Foil Pack Pineapple-Cherry Crisp.

Views: 37

Foil Pack Pineapple-Cherry Crisp.

Here’s a dessert you can make on the grill. And you won’t have to wash dirty dishes. This recipe for Cherry-Coconut Crisp makes 4 delicious servings.

Why Cook Dessert in Foil?

Foods tucked inside aluminum foil packs create casual meals that come out tasting moist and delicious. Just cook the packs while you relax. And dirty dishes? There are none. Simply eat right out of the pack and toss the foil away.

Ingredients Needed
  • quick-cooking oats
  • coconut
  • pecans or walnuts
  • sugar
  • cinnamon
  • canola oil
  • pure maple syrup
  • frozen dark sweet cherries
  • lemon juice
  • cornstarch
  • pineapple slices
  • chocolate chips (optional)
  • DIRECTIONS

    In a small bowl, combine oats, coconut, pecans, cinnamon, and 2 tablespoons of the sugar. Stir in the oil and syrup and set aside.

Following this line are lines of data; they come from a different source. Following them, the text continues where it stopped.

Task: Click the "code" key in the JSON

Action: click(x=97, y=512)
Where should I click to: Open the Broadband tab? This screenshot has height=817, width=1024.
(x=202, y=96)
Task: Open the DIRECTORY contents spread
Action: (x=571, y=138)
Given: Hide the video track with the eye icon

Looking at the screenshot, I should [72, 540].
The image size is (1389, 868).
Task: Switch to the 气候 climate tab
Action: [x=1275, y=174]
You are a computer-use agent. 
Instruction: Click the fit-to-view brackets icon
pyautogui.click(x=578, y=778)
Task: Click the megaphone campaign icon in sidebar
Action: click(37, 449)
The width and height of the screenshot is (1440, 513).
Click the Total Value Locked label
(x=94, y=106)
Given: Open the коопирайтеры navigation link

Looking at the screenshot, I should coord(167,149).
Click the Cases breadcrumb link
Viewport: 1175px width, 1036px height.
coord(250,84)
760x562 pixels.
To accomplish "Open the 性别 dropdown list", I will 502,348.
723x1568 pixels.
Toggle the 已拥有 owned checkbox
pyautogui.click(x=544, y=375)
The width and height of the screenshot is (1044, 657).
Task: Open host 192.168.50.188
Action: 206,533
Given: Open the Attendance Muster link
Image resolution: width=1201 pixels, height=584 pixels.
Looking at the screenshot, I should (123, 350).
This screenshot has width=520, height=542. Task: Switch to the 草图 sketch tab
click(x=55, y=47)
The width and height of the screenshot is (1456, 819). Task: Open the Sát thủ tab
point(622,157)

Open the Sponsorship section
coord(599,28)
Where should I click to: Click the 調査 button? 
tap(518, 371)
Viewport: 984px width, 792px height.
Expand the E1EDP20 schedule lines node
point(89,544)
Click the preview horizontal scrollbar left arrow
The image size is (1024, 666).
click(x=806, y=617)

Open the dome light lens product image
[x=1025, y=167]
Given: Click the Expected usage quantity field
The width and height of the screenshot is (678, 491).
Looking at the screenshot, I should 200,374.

    In a big bowl, combine the cherries, lemon juice, cornstarch, and the remaining 1 tablespoon of sugar; toss well.

    Place one pineapple slice on each of four pieces of greased foil. Spoon the cherry mixture evenly over the pineapple and top the set-aside oat mixture. Sprinkle with a few chocolate chips.

    Wrap the foil around the food to make four tent packs. Set the foil packs on a grill grate over medium heat and cook for 12 to 14 minutes or until hot.*

    *Foil packs will be HOT. Remove from the grill with hot pads or tongs.